When you shop online or even walk into a store later this year, it’s increasingly likely that you will at some point find yourself interacting with an AI agent. Not a chatbot. Not a static kiosk. We’re talking about agentic AI: autonomous, adaptive systems designed to solve problems, take action and even collaborate with other agents — all with minimal or no human input.
Retailers, from Walmart to digitally savvy startups, are investing in this technology as a core element of their future operations. And that future is arriving fast.

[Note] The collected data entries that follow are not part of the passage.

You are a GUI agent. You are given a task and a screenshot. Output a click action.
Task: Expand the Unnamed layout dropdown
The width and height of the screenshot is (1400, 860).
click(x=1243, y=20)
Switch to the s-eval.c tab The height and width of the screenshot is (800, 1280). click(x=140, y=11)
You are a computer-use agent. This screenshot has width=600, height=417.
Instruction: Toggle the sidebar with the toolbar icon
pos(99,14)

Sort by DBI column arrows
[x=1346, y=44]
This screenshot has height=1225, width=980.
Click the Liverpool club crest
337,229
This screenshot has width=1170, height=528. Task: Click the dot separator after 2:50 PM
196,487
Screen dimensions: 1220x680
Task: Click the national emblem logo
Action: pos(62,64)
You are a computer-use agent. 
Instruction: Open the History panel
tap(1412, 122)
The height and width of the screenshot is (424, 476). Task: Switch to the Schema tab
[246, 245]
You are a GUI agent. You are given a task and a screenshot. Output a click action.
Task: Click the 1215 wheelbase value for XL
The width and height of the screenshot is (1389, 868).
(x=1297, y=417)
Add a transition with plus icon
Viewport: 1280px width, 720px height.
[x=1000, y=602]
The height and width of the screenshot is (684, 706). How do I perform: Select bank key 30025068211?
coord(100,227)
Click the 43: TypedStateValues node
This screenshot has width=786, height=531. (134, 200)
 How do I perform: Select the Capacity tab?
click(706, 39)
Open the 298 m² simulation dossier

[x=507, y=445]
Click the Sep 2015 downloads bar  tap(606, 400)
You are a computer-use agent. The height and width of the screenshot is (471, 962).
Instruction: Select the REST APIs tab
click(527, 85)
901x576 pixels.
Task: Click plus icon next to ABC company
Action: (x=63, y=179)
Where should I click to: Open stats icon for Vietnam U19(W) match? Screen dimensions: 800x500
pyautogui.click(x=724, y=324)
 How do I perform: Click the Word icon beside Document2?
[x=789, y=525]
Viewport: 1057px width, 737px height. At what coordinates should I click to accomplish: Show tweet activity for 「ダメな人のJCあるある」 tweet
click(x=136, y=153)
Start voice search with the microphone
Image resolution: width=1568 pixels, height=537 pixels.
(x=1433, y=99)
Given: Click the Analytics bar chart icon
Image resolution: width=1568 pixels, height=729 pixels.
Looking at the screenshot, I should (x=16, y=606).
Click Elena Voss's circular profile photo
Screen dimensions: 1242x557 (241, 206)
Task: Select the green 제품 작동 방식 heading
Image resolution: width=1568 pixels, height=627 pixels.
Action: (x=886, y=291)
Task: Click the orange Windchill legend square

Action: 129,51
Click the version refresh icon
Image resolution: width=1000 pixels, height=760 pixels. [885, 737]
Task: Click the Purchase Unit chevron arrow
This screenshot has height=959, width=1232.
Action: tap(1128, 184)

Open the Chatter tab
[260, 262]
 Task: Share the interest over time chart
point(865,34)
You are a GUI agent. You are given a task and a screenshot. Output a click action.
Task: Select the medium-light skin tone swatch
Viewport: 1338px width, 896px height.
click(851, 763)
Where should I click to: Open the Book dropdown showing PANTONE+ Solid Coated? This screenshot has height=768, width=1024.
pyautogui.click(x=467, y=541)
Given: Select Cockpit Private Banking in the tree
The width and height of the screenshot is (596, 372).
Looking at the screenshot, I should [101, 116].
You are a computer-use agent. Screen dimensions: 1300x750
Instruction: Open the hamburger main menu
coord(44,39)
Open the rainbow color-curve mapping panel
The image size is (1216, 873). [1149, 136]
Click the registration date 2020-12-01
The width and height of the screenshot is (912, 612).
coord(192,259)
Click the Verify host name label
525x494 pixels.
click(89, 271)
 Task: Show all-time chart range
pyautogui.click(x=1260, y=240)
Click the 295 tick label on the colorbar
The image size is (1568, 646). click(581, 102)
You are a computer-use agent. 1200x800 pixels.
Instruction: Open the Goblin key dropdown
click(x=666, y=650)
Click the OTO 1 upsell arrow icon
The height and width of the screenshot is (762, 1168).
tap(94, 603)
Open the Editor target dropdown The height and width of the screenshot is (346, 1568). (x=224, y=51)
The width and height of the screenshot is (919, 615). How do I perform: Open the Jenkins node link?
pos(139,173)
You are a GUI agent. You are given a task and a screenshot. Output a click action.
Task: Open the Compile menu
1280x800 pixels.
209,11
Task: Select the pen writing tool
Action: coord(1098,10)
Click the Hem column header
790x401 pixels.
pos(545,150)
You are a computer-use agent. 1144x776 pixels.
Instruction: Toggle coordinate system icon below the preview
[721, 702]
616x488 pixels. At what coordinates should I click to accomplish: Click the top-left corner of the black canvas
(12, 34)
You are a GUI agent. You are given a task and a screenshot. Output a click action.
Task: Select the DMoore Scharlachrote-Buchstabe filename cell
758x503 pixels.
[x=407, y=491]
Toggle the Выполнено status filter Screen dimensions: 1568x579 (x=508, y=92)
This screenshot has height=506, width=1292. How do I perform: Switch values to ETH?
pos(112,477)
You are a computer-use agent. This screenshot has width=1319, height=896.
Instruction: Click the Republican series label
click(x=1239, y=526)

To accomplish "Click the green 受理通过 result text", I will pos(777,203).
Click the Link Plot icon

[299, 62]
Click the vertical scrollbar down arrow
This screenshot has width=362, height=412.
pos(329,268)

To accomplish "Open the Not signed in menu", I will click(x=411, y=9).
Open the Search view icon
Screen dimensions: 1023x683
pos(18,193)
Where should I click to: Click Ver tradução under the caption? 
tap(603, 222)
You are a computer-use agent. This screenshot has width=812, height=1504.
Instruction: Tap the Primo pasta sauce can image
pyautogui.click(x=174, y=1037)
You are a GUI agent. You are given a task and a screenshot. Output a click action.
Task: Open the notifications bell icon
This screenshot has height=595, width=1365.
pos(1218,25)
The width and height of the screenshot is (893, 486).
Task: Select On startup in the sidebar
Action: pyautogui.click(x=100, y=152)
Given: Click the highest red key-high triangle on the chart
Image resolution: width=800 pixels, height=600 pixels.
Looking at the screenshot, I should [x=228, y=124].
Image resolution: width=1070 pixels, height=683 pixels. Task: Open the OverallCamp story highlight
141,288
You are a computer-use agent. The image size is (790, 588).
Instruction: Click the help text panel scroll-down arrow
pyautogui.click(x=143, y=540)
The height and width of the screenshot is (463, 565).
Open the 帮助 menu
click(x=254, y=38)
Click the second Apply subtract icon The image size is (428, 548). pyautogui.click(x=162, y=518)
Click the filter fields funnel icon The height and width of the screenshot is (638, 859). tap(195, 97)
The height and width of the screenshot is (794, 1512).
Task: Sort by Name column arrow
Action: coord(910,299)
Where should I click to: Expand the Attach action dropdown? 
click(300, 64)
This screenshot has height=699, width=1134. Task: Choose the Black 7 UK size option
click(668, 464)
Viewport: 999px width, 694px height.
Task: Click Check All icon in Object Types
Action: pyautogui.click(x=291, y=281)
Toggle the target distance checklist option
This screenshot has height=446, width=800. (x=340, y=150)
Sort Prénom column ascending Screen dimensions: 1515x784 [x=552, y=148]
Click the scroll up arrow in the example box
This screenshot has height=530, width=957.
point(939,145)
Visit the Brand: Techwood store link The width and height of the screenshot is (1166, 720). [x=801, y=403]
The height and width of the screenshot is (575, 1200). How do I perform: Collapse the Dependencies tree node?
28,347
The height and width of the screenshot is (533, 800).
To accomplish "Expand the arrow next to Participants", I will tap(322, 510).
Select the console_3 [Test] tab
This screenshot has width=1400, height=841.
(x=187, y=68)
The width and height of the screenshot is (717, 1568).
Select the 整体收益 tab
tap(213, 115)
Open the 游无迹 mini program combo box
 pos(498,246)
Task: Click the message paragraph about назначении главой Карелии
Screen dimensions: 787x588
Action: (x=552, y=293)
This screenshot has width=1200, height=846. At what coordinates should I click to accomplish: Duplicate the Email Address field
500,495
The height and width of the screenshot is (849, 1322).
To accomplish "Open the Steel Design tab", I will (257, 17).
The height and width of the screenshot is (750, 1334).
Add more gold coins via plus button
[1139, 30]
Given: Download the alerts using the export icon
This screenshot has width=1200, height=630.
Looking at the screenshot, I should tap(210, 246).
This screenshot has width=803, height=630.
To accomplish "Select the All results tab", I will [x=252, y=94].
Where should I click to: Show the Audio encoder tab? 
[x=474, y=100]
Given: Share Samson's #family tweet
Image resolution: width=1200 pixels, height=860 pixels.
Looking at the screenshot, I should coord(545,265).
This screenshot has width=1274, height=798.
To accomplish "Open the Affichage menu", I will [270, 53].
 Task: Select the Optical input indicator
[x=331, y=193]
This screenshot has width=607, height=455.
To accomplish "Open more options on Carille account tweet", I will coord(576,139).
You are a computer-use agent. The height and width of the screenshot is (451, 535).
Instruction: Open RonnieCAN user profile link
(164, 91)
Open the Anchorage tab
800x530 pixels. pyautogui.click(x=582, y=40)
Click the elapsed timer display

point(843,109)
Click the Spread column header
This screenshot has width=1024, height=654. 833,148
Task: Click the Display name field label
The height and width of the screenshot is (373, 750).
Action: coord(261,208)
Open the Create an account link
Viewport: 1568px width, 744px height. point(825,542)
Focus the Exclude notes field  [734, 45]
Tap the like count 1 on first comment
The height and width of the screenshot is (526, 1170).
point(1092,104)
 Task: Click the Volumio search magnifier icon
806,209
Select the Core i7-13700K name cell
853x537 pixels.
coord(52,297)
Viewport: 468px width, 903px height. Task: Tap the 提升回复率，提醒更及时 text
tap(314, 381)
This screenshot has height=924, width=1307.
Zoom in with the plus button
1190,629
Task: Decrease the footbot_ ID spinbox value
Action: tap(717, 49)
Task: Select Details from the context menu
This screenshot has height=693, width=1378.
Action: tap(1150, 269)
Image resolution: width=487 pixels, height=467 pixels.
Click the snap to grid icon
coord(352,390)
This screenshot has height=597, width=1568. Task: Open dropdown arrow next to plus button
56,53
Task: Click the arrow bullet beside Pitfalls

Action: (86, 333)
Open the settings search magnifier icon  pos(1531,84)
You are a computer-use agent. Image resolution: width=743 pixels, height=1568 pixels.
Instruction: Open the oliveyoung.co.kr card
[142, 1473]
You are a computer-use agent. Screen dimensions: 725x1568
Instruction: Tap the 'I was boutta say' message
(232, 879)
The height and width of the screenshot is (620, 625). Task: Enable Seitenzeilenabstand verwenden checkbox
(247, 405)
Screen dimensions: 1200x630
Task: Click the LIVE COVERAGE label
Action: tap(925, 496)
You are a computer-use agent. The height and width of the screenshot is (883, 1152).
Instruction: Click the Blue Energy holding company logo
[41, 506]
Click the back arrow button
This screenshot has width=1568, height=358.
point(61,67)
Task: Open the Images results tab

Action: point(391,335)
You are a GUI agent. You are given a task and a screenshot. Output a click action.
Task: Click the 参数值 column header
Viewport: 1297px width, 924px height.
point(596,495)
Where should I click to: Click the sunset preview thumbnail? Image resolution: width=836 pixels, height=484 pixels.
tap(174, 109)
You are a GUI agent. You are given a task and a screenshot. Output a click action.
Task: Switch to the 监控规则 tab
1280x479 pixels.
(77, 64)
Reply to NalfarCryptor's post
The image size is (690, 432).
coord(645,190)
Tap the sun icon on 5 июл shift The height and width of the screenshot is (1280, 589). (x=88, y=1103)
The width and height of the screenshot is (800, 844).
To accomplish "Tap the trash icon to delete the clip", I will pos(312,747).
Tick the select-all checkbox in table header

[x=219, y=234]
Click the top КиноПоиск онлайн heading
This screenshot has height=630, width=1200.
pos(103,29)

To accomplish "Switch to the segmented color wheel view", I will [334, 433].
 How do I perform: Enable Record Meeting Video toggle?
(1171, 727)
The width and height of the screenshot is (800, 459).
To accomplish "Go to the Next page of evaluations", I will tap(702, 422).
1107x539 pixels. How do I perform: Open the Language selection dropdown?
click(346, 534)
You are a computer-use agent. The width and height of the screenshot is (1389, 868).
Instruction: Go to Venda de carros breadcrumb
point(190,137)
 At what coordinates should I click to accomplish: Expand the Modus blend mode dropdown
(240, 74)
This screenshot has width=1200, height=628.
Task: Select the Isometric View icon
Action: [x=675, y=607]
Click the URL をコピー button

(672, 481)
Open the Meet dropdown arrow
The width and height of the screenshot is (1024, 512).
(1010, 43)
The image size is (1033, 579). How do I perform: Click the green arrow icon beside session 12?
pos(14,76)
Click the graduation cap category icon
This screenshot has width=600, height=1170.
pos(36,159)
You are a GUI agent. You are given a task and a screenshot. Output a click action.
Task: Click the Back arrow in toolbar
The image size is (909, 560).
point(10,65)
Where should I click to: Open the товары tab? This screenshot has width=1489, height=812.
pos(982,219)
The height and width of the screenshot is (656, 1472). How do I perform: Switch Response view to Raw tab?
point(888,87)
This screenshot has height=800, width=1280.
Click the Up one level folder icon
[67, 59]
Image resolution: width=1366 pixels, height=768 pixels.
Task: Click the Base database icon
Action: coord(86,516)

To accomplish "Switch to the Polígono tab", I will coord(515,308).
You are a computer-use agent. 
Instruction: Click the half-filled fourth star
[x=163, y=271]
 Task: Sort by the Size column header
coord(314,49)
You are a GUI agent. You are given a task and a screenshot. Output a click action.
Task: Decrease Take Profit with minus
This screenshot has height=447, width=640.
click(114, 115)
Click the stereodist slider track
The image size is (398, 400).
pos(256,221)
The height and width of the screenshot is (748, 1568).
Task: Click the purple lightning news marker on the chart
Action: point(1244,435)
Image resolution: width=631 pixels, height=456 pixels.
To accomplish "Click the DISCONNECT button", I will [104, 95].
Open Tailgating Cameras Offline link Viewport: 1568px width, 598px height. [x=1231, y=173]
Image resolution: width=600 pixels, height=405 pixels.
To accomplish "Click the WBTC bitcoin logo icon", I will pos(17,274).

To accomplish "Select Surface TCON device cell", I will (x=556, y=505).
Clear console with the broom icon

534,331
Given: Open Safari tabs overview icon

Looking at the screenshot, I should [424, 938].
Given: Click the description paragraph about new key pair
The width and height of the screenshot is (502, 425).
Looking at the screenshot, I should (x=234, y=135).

In its recent “Retail Rewired Report,” Walmart paints a picture of a retail landscape transformed by intelligent, behind-the-scenes agents that handle everything from answering customer questions and locating products to optimizing prices and monitoring shelf inventory. These AI systems aren’t just there to assist human employees — they’re taking on customer-facing roles of their own.
Walmart’s GenAI-powered shopping assistant — called Sparky — is one example of this shift. It uses a constellation of AI agents to help customers find products, answer questions and provide personalized recommendations. Shoppers are increasingly open to that kind of help. Walmart says 27% of consumers now trust AI-driven suggestions more than those from influencers.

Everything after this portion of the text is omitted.